The agreement Apple and Qualcomm announced last week may have ended direct litigation between the two companies, but it did nothing to address the growing threat to competition and innovation caused by anticompetitive abuse of standard-essential patents (SEPs) by Qualcomm and others. That is why the alliance of companies, organizations, and industries demanding regulators and lawmakers defend the concept of open and accessible standards through fair, reasonable, and non-discriminatory (FRAND) licensing keeps expanding.
Over the past few weeks, Daimler, Continental and other auto industry firms have filed antitrust complaints with the European Commission against Nokiafor alleged anticompetitive SEP abuse.
And today, the largest coalition yet sent a letter to the U.S. Department of Commerce (DOC) and the U.S. Patent and Trademark Office (USPTO) calling for continued support for long-standing bipartisan policies captured in joint Department of Justice-USPTO guidance on SEP licensing from 2013 that promote FRAND licensing and prevent SEP abuse.

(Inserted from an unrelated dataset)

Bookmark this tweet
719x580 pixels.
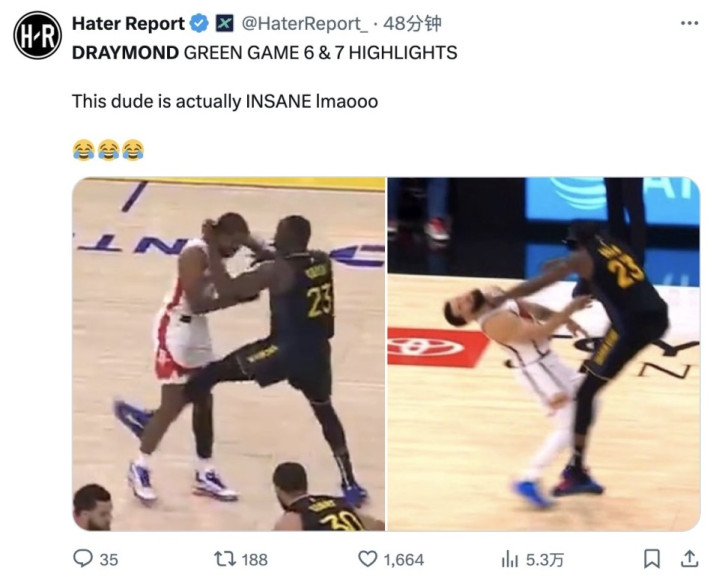(652, 558)
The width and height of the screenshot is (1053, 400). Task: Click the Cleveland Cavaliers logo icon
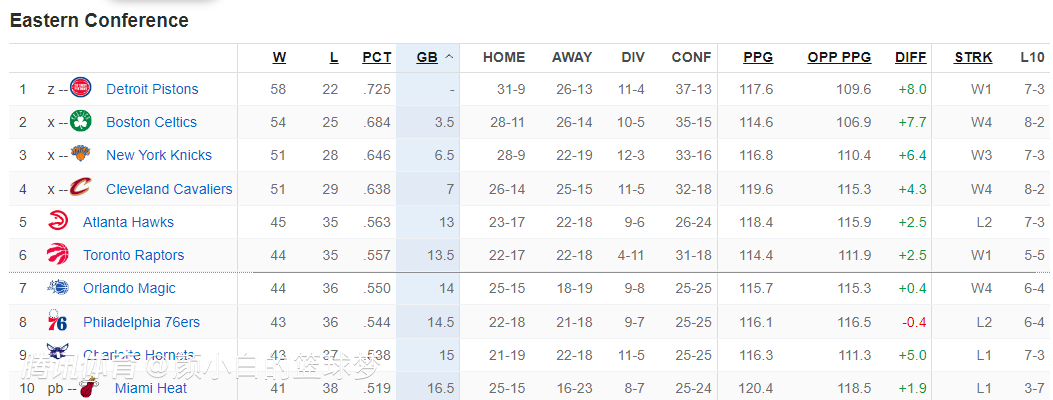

The 39 signatories include representatives from the automotive, broadcast, network equipment, retail, semiconductor, software, and telecom industries. This diverse collection of stakeholders represents over $100B annually in R&D spending across a range of industries, own hundreds of thousands of patents (including many SEPs), employ more than 50 million Americans, and contribute trillions of dollars to annual United States GDP.